Anyhow, for any fuel, the sensor will show the "correct" lambda, but most monitoring software that converts this info into A/F ratio makes an assumption about the fuel used. For example, if you're spot on stoich, you have lambda of 1.00 (lets pretend this is 2.0V output on the sensor). If you're running normal street fuel, that means stoich is ~14.7:1 so in this case 2.0V = 1.00 lambda = 14.7:1.

If instead you're running pure ethanol with a stoich F/A of 9.0:1, the same 2.0V output would still equal a lambda of 1.00, but this would in fact occur at 9.0:1 AFR. However, most ECU monitor programs would still display this as 14.7:1 since they assume petrol....Bottom line, lambda is a more reliable (and accurate) measure.

On a different front, there are disticint differences in the cooling capacity of ethanol versus petrol such that a lambda of 0.80 may keep your EGT's nice and happy on one fuel, but may melt stuff on the other (I forget which one has better cooling capacity, but I think it was petrol due to the higher heat ov vaporization ?)

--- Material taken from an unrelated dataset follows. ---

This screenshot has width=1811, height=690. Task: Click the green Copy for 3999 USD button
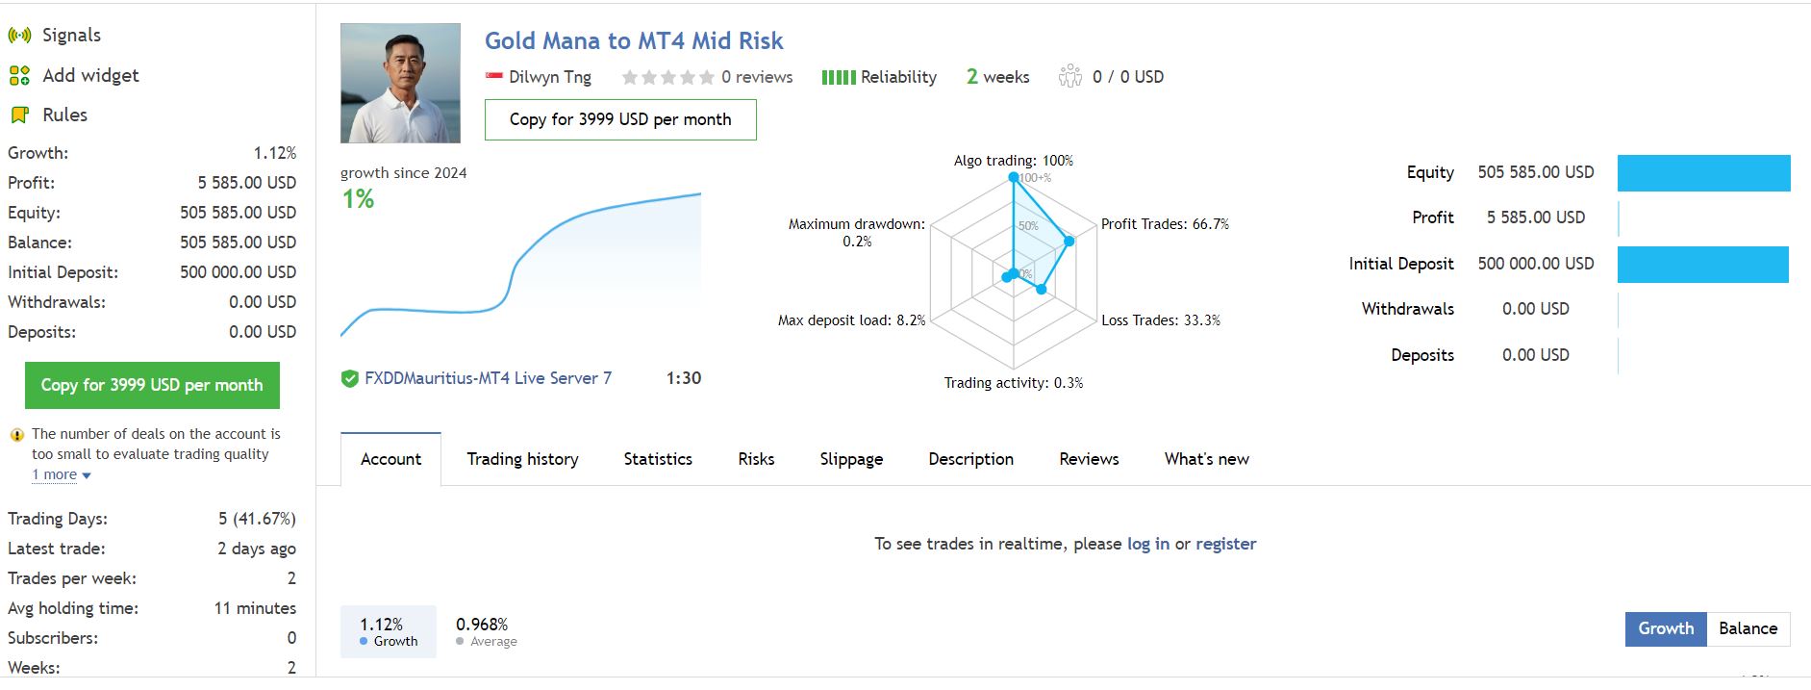point(152,385)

Meanwhile, back to the OP questions -- as crazymike asserts, if your EGT's and turbine inlet temps are happy, you're safe at those AFR's. The balance of boost pressure, timing, and fueling for best power is not straight-forward though. You may be able to benefit with richer fueling and more spark (knock limit moving) but at 12:1 you should have a decent fuel economy/power tradeoff....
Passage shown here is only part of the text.